The winners and losers of Wolf's budget compromise
Frackers, voters, school-goers and more.
While there are still some deep wrinkles to be ironed out in the final days of the Pennsylvania budget impasse, Governor Tom Wolf’s final budget will no doubt contain some big changes from the original proposal.
At loggerheads with Harrisburg Republicans over the last several months, Wolf’s top priority right now is securing a major boost in public education funding. It looks like he will get most (not all) of his request. But doing so will likely require a higher sales tax, additional tobacco tax, changes to state-run liquor stores, changes to retirement benefits for future state employees, and some kind of deal involving gambling.

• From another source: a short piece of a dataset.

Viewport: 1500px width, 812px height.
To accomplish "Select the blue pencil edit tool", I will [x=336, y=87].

It’s going to be complicated. Pennsylvania may adopt one of the highest sales taxes in the nation, and may continue to be the only state not to levy natural gas drilling. For those reasons alone, there are already some clear winners and losers.
LOSERS
PA’s poor, especially Philly’s poor
Under the proposed budget agreement, Pennsylvania would become the state with the second highest sales tax in the U.S., rising from 6 percent to 7.25 percent according to the Associated Press. California's is the highest at 7.5 percent.

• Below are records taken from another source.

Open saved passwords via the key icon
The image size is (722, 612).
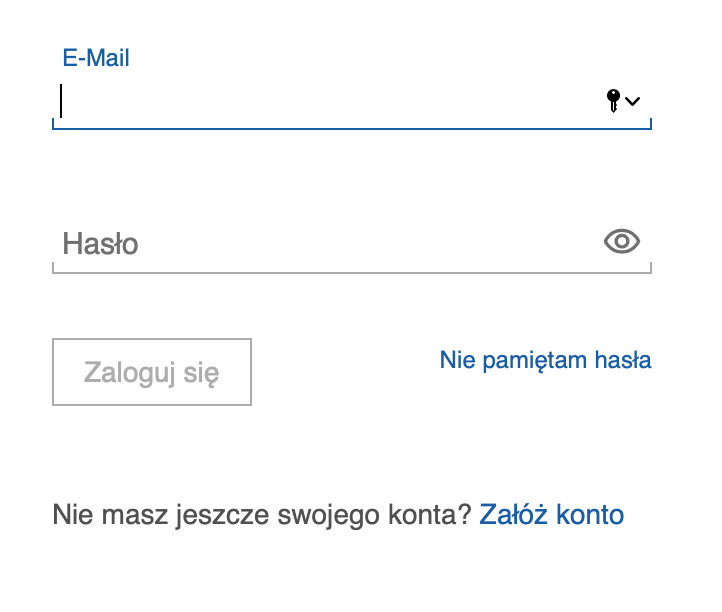pyautogui.click(x=613, y=101)
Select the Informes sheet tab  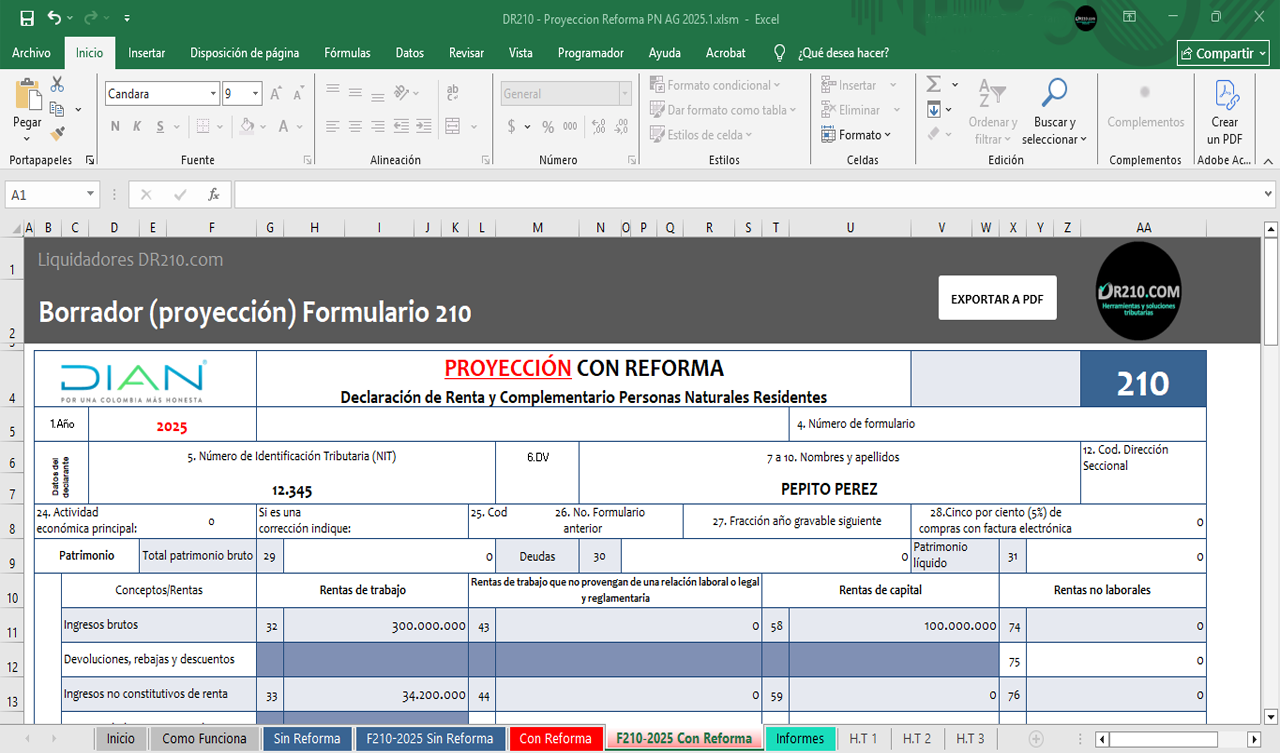[800, 739]
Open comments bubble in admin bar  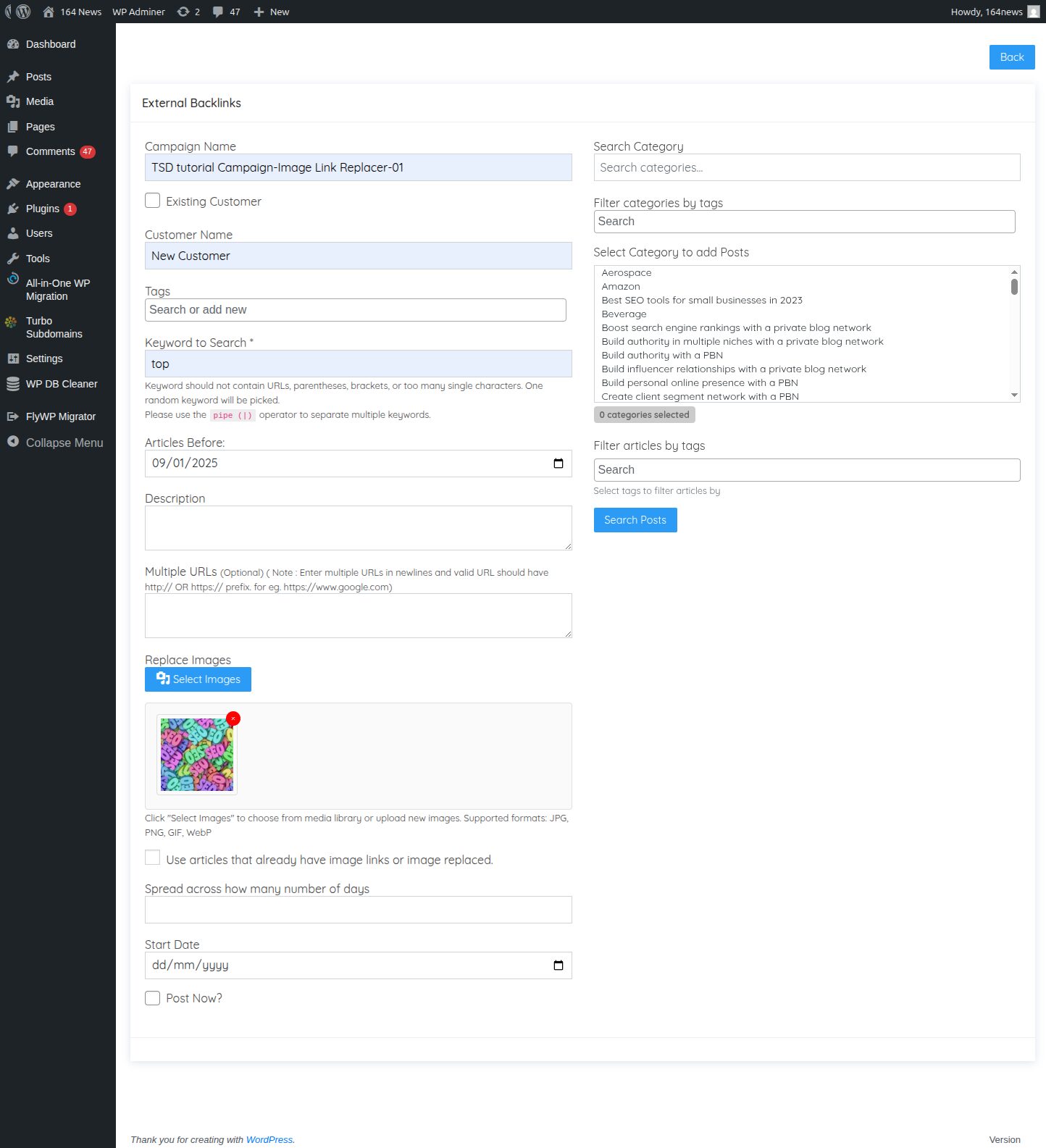point(218,12)
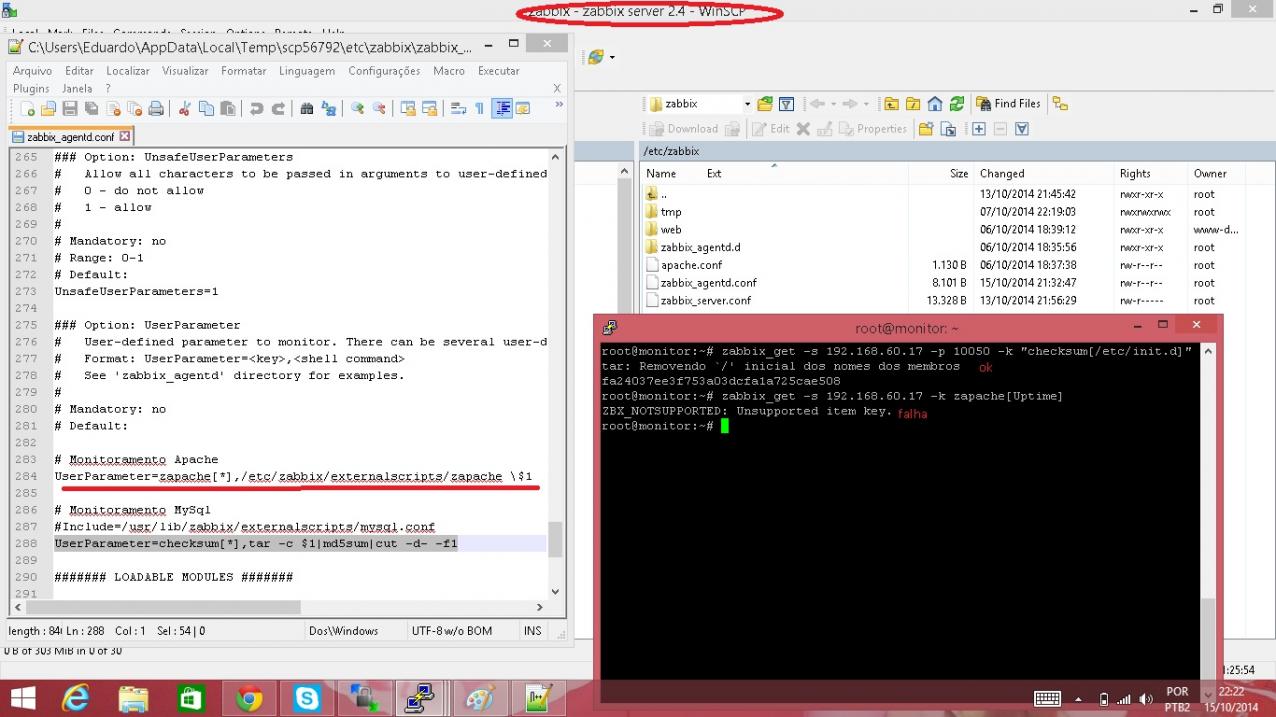
Task: Expand the Notepad++ toolbar overflow chevron
Action: [x=558, y=104]
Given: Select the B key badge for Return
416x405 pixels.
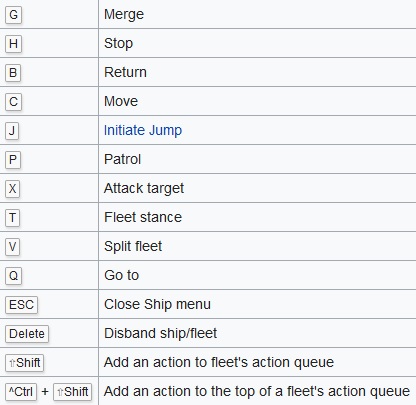Looking at the screenshot, I should tap(13, 73).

Poor people spend a larger percentage of their budget on essentials like food and clothing. For that reason, an across-the-board regressive sales tax hits them the hardest.
Moreover, individual counties already have higher sales levies than required by the state. In Philadelphia, where many of the state’s poorest are concentrated, the sales tax is already at 8 percent, meaning that it would rise to 9.25 percent under the proposed budget.

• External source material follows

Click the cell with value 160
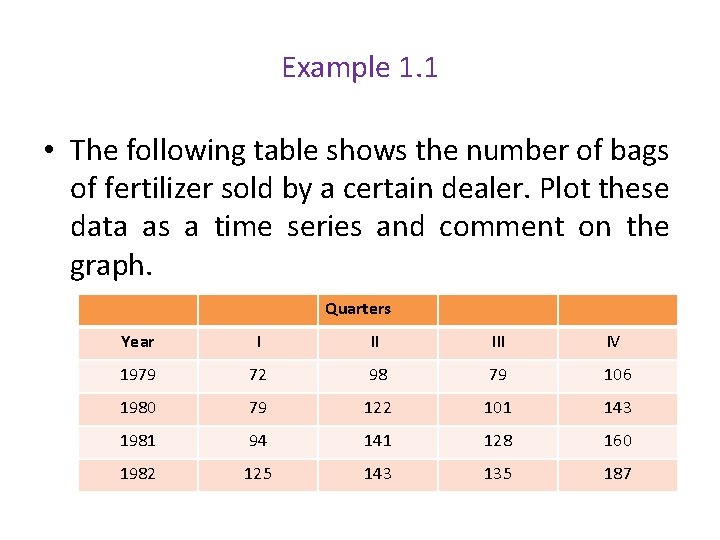Screen dimensions: 720x540 coord(618,442)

That’s higher than Boston and New York City’s sales taxes combined. Not to mention, Philly already has additional levies like the $2-a-pack cigarette tax that disproportionately targets the city’s poor. Both
The majority of Pennsylvanians who want to tax frackers
StateImpact Pennsylvania reports that a tax on natural gas will “likely” not be part of the budget compromise. From the outset, conservative lawmakers have been worried that a severance tax on drilling would stifle the Marcellus Shale energy boom in its infancy. Wolf’s original proposal was backed by the majority vote, even among those with no opinion on the dangers of fracking. If there’s no natural gas tax in the budget, this is a huge lose for the majority of Pennsylvanians who backed the severance tax — especially the environmental advocates who are looking to place more regulations on hydraulic fracking.
WINNERS
The natural gas industry
See above. For obvious reasons, nixing the gas tax is a boon for 66 natural gas drillers that currently have over 7,000 operations in the north and southwestern parts of the state. Wolf’s most recent proposal relied heavily on the 3.5 percent severance tax to fund education. Proposed to go in effect in January, it was expected to raise $67 million in 2015-16, and $389 million in 2016-17. All of the revenues were to be used for education. Collectively, those gas drillers are now spared $450 million over the next two years.
Human service organizations
No matter what the final budget looks like, many human service providers will rejoice with any sort of cash flow at this point. AL DÍA reported last month that human services providers in North Philadelphia community had tapped out their resources, including taking out high-interest loans so that they could continue to pay staff and serve their communities throughout the budget stalemate. Up to 85 percent of some service providers' budgets come directly from state and city funds. For over 130 days, their finances have been in limbo.
Public schools
Wolf said Tuesday that Republicans have committed to boost public school funding by $350 million. It’s less than the $400 million boost he requested, but still represents a sizeable increase for a statewide school system that has been drained of over $1 billion in the four years prior to Wolf taking office. There’s still a long way to go to make up for the spending cuts, but $350 million is a promising start. Much like human service providers, there's a short-term benefit for Philadelphia's public schools in particular: they can stop taking out loans in order to keep the doors open.